Coalition willing to further compromise on changes to family tax benefits

The Senate has passed legislation that will cut off payments for couples after their youngest child turns 13. The Coalition has said it is willing to compromise.
The Senate has passed legislation that will cut off payments for couples after their youngest child turns 13. The Coalition has said it is willing to compromise. Photograph: Dan Peled/AAP

The social services minister, Christian Porter, has flagged that further compromise is possible to pass changes to family tax benefits, after the Senate passed legislation on Monday night that would cut off payments for couples after their youngest child turned 13.

Under existing legislation, parents receive family tax benefit part B for their child until they reach 18.

Labor supported the new legislation after the government wrote in exemptions for grandparent carers and single parents.

Under the changes, grandparent and great-grandparent carers and single parents over 60 would continue to receive support until the child was 18. Single parents under the age of 60 would receive a payment of $1,000 a year until their child turned 16.

The changes will net the government $525m over four years.

Porter told ABC Radio on Tuesday that he estimates there are about 18,000 grandparent carers in Australia, and that the government changed legislation after extensive consultation.

“I’d rather have a save compromise put [that] actually has a chance of passing parliament, that means we actually get reform to childcare, than be doctrinaire about it all and be unwilling to compromise,” he said. “So compromise it is.”

The Greens opposed the changes, saying teenagers were just as expensive as younger children.

“I can testify to the fact that sometimes you go to bed one day, wake up the next day and you have to buy them a different size shirt or shoe,” Rachel Siewert said in the Senate on Monday night. “Not to mention that you can’t seem to keep food in the fridge unless you actually lock the fridge.”

She wants the government to consider exemptions for other kinship carers, such as extended family members who have taken guardianship of children.

Porter is not ruling that out.

“I’m happy to look at any suggestion,” he said. “We’re in the art of the possible here.”

The Nationals, who want greater support for families with a stay-at-home parent, would have preferred to keep support for couples until their youngest child turned 18, but the deputy leader, Barnaby Joyce, said compromises were needed to improve Australia’s financial situation.

“That’s just the budgetary position we’re in,” he told Guardian Australia. “If we don’t turn around our budget then we won’t have any money to support anybody for any reason.”
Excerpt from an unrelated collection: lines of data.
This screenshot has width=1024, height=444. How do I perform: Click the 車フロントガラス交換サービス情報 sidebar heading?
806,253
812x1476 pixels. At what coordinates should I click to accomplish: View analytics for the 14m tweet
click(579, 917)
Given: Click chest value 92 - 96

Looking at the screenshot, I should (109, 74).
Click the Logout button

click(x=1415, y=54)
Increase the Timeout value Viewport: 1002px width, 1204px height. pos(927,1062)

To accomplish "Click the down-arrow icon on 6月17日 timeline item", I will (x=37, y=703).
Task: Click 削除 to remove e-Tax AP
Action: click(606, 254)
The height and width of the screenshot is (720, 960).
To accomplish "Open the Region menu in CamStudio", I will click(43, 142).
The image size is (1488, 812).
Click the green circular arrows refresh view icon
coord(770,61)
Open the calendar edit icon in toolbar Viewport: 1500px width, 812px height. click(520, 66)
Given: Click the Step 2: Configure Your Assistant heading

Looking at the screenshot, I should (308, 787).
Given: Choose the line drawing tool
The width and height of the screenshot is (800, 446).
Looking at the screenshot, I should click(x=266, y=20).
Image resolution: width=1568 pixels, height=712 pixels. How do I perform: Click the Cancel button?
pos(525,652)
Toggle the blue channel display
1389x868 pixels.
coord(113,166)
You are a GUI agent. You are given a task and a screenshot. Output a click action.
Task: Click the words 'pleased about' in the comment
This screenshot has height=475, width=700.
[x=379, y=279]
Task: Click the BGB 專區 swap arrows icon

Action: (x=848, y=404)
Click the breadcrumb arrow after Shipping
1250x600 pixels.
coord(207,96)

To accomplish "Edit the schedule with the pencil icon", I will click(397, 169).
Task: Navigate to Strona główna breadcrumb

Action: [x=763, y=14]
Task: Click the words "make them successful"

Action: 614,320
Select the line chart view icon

Porter has vowed to push ahead with further changes to family assistance payments, including scrapping end-of-year supplements in part A of the system to fund a $10 weekly increase in the payment.

Labor is opposed to the changes.

“These supplements [are a] real difference in the survival budgets of people raising children,” parliamentary secretary Claire Moore said in the Senate.

Porter has indicated that further compromise, particularly with the Senate crossbench whose support the government would need if Labor and the Greens continued their opposition to the changes, was possible.

“In my conversation with the crossbench, I’ve not put the heavy on … but I’ve listened,” he said, adding this caveat: “I’ve spoken to the crossbench, and I’m not suggesting they’re all wildly supportive.”

The government is sticking firm to its plan to fund its revamped childcare package with savings from changes to the family tax benefit system.

“We’re willing to compromise, but we still have to save enough money to pay for changes to childcare,” Porter said.

Legislation for the childcare package will be introduced into parliament this week.

On Sunday the education minister, Simon Birmingham, announced changes to the package that would reduce supplements for higher-income earners and offer greater protections for grandparents and low-income families.

Joyce welcomed the changes, saying they supported single-income families.

“In our Coalition agreement we made sure that we went in to bat for stay-at-home mums,” he said. “We want to make sure that in the balancing act of trying to get the budget right by looking after people who are our constituents, that we do the right job.”